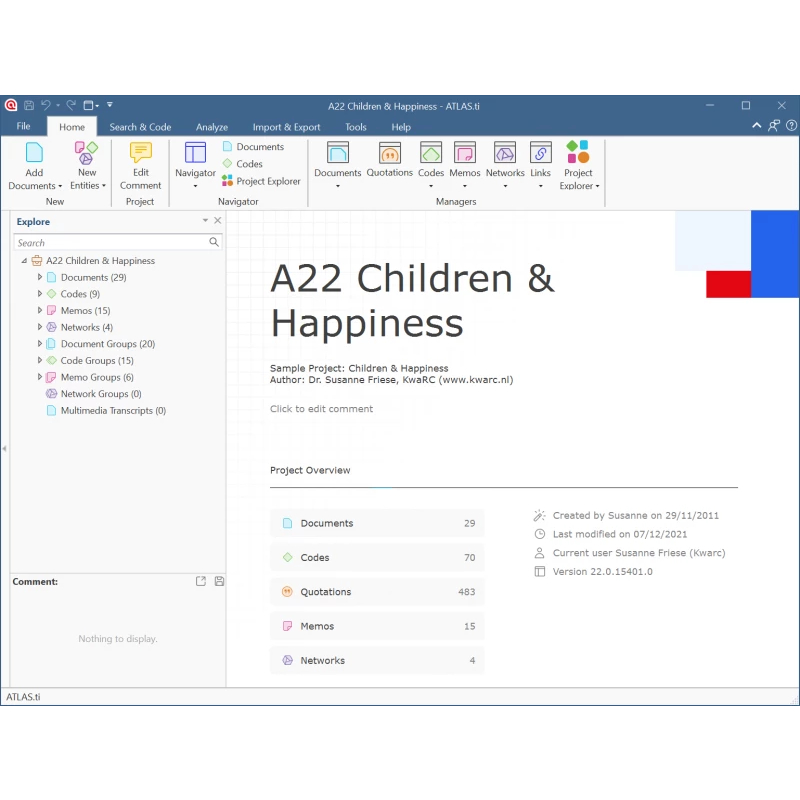Open the Import & Export tab
The width and height of the screenshot is (800, 800).
[x=286, y=127]
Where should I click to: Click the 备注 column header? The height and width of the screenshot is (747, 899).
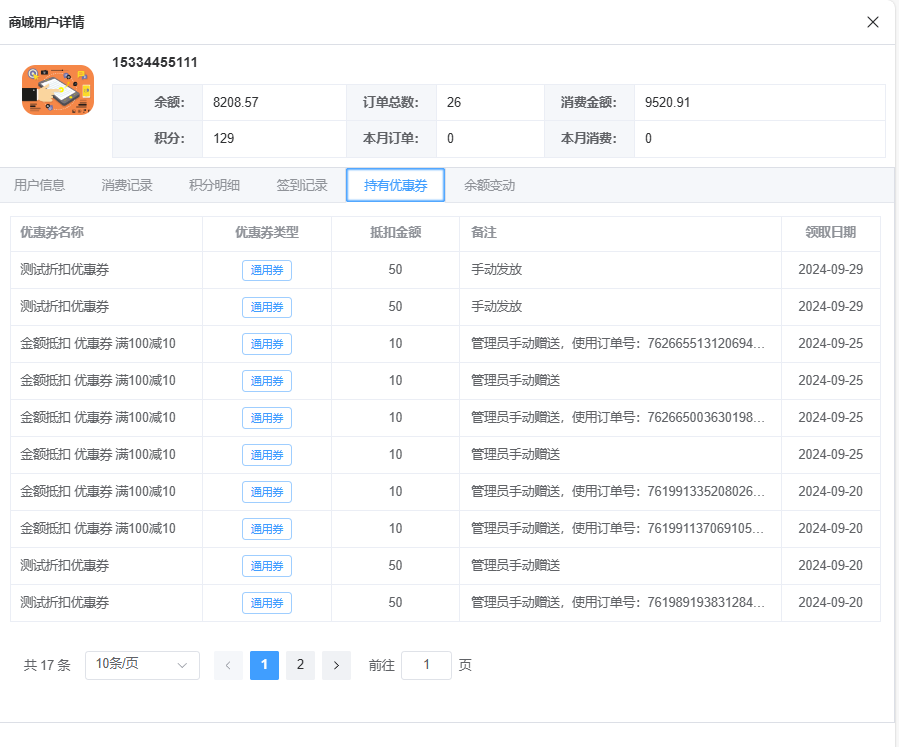[484, 232]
****
WHAT YOU ARE ASKED TO DO. Please return, without any change, the lines from the line containing "Where should I" through the last line of the entries, dropping the pictures.

ANSWER BOX.
Where should I click to: Click the 备注 column header? The height and width of the screenshot is (747, 899).
[484, 232]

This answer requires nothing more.